Transcribe only what runs from the line containing "This screenshot has width=750, height=502." through the final line below, exactly, and leave every picture out.

=== Exercise data ===

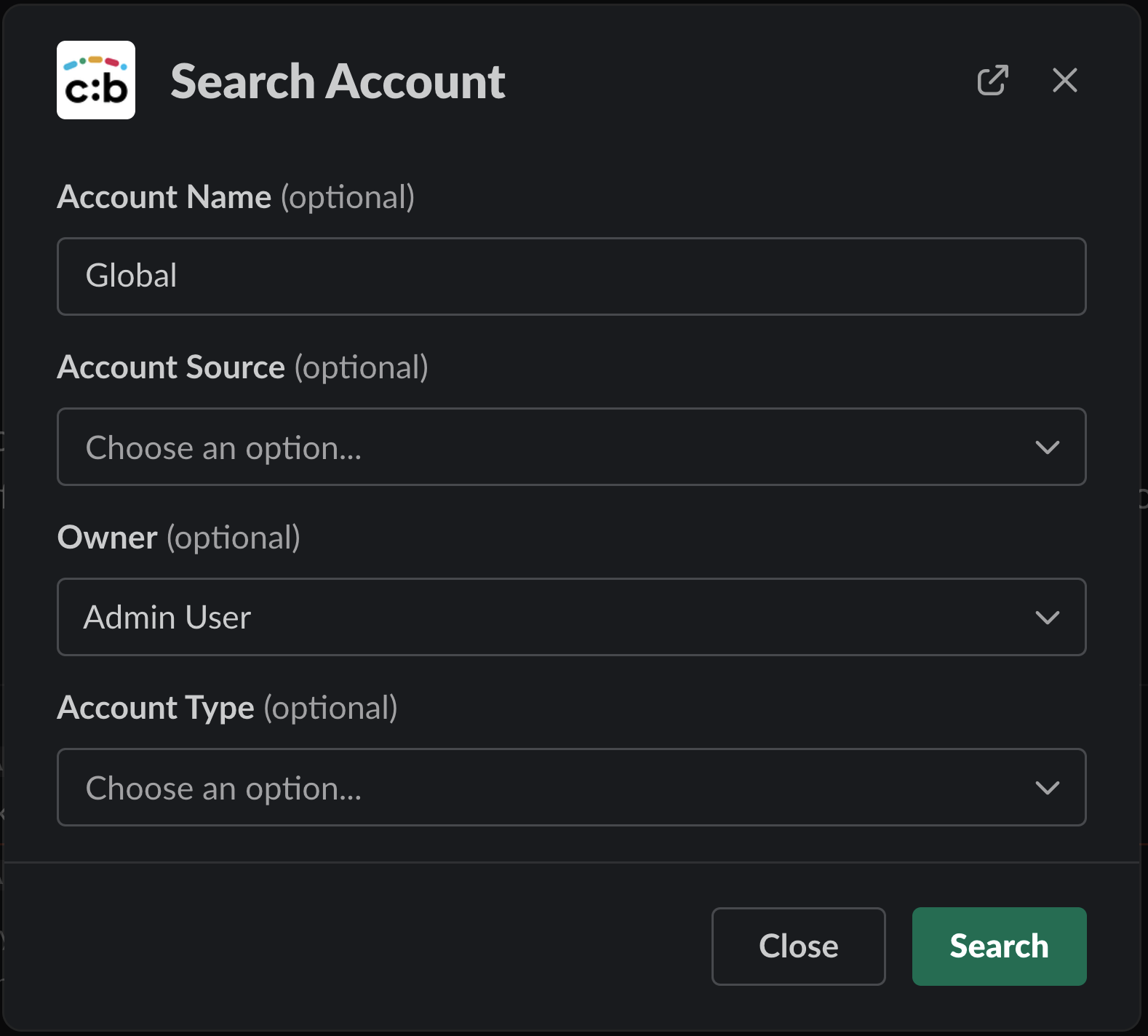Open the dialog in a new window
1148x1036 pixels.
click(x=992, y=80)
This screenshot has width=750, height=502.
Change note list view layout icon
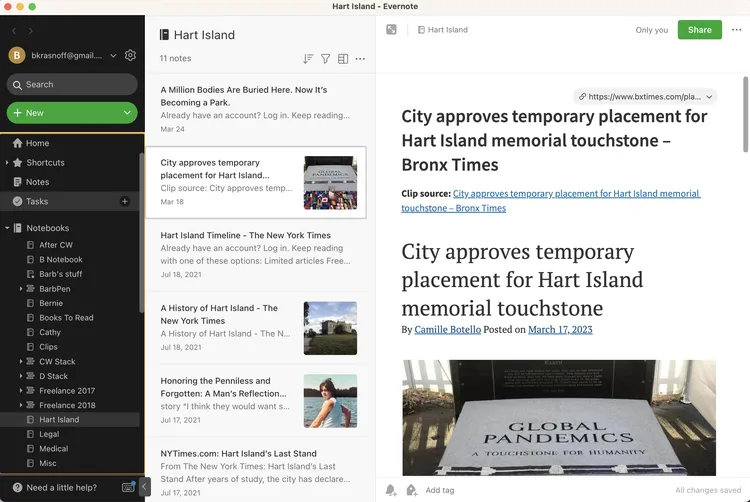[343, 59]
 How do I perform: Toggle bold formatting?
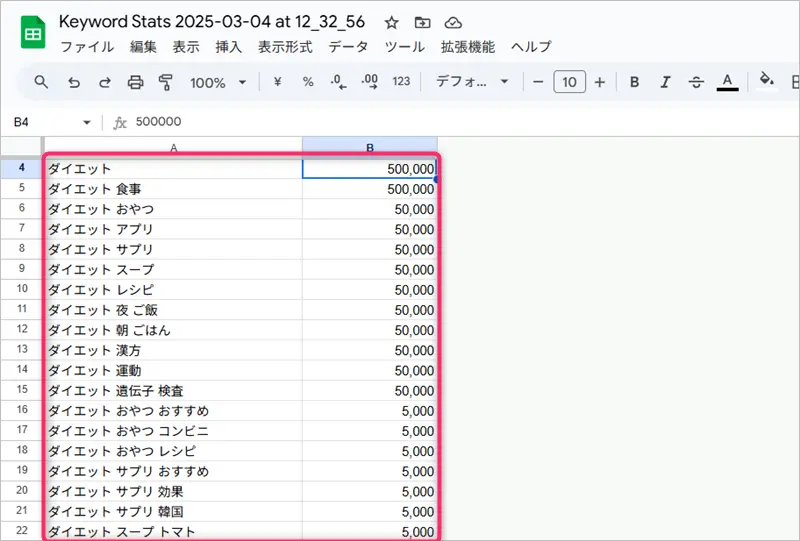coord(634,82)
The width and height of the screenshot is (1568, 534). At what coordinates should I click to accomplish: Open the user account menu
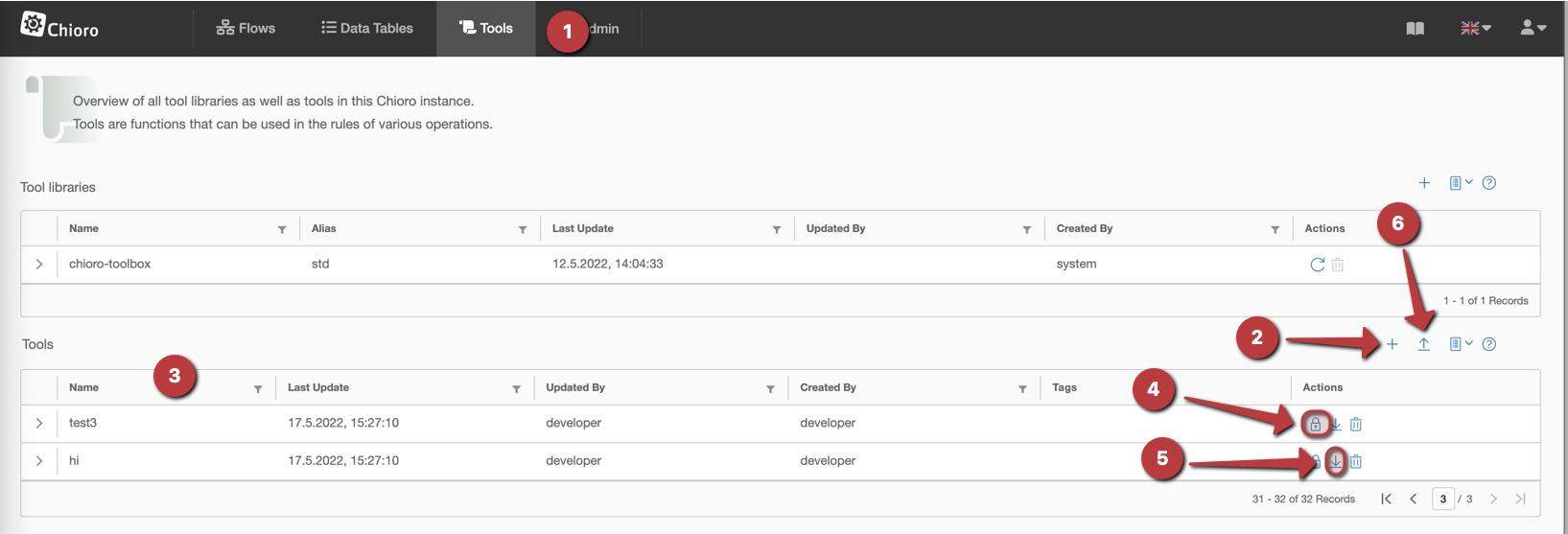[1533, 29]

===

## Solution to the problem:
This screenshot has width=750, height=502.
Change note list view layout icon
[343, 59]
 How do I perform: Toggle bold formatting?
coord(634,82)
The width and height of the screenshot is (1568, 534). At what coordinates should I click to accomplish: Open the user account menu
[1533, 29]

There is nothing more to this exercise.